筋特異的調節核酸配列の他の構成は、限定としてではなく例として、以下を含み得る。
1つ以上の哺乳類MCKエンハンサー、哺乳類デスミンエンハンサー、1つ以上の哺乳類MCKエンハンサー、哺乳類デスミンプロモーター。
哺乳類デスミンエンハンサー、1つ以上の哺乳類MCKエンハンサー、哺乳類デスミンプロモーター。
哺乳類デスミンプロモーター、1つ以上の哺乳類MCKエンハンサー、哺乳類デスミンエンハンサー。
哺乳類デスミンプロモーター、1つ以上の哺乳類MCKエンハンサー、哺乳類デスミンエンハンサー、1つ以上の哺乳類MCKエンハンサー。
哺乳類デスミンプロモーター、哺乳類デスミンエンハンサー、1つ以上の哺乳類MCKエンハンサー。
前述の他の構成のいずれかでは、イントロンは、筋特異的調節核酸配列に挿入され得る。同様に、前述の構成のいずれかでは、導入遺伝子は、哺乳類デスミンプロモーターから下流に、場合により、追加のエレメントの間に、又はデスミンプロモーターと追加のエレメントとの間に位置付けられ得る。また、複数の哺乳類デスミンエンハンサーが存在し得ること、並びに哺乳類デスミンエンハンサー及び1つ以上の哺乳類MCKエンハンサーの任意の組み合わせが、エレメントの順序に関して作製され得ることを理解されたい。
ベクター
いくつかの実施形態では、前述の実施形態のいずれかの筋特異的調節核酸配列を含むベクターが提供される。
ベクターは、細胞を筋特異的調節核酸配列でトランスフェクトするための任意の好適なベクターであり得る。限定としてではなく例として、ベクターは、プラスミド、ミニサークル、Doggybone、MIDGE、ナノプラスミド、又はウイルスベクターであり得る。限定としてではなく更なる例として、ベクターは、エピソーム非複製発現ベクター、エピソーム複製発現ベクター、トランスポゾン組み込みベクター、ウイルス組み込みベクター、又は相同組換え修復ベクターであり得る。

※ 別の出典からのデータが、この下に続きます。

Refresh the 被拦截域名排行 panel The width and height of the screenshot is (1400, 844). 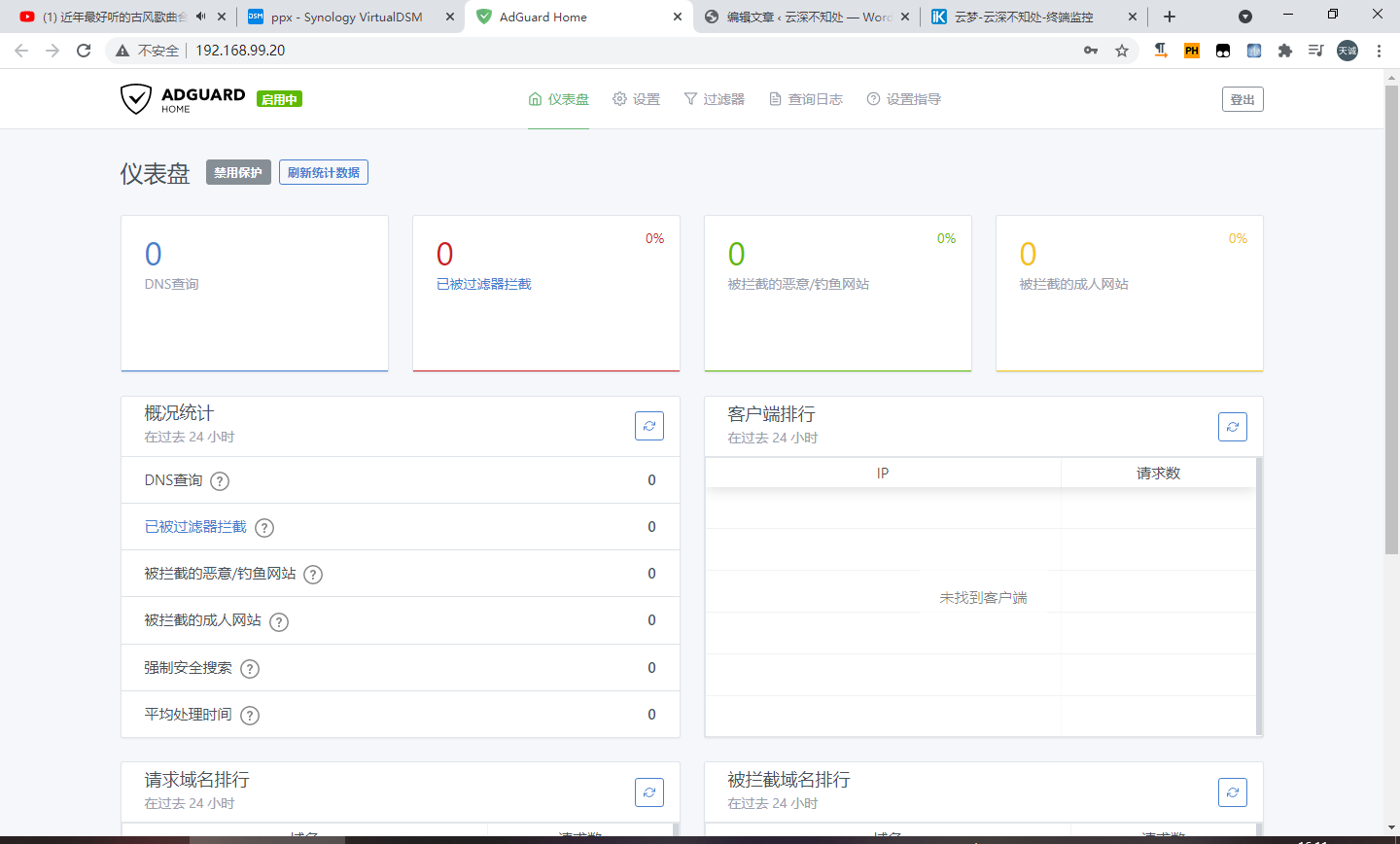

いくつかの実施形態では、ベクターがウイルスベクターである場合、ウイルスベクターは、アデノウイルス、アデノ随伴ウイルス(AAV)、レンチウイルス、又はレトロウイルスであり得る。
いくつかの実施形態では、ベクターは、2つ以上の筋特異的調節核酸配列を含み得る。
いくつかの実施形態では、ベクターは、二重プロモーターベクターであり得る。
ベクターがナノプラスミドである場合、ナノプラスミドが、5’及び3’末端を有する筋特異的調節核酸配列及び導入遺伝子を含み得る真核生物領域と、真核生物領域の5’及び3’末端を連結する500未満の塩基対のスペーサー領域とを含み、限定としてではなく例として、R6K又はColE2などの細菌複製起点及びRNA選択可能マーカーを含むことを理解されたい。非限定的な例示的なR6K起点は、配列番号19~23に提供され、例示的なRNA選択可能マーカーは、配列番号24及び26に提供される。細菌複製起点が配列番号19~23のいずれか1つのR6K起点である場合、細菌複製起点は、それぞれ、配列番号19~23のいずれか1つと少なくとも80%、85%、90%、91%、92%、93%、94%、95%、96%、97%、98%、99%、又は100%の同一性を有し得ることを理解されたい。RNA選択可能マーカーが配列番号24又は配列番号26のうちの1つである場合、RNA選択可能マーカーは、それぞれ、配列番号24又は26のいずれか1つと少なくとも80%、85%、90%、91%、92%、93%、94%、95%、96%、97%、98%、99%、又は100%の同一性を有し得ることを更に理解されたい。ナノプラスミドベクターはまた、国際特許出願公開第2014/077866号及び米国特許出願第2010/0184158号にも記載されており、これらの各々は、参照によりその全体が本明細書に組み込まれる。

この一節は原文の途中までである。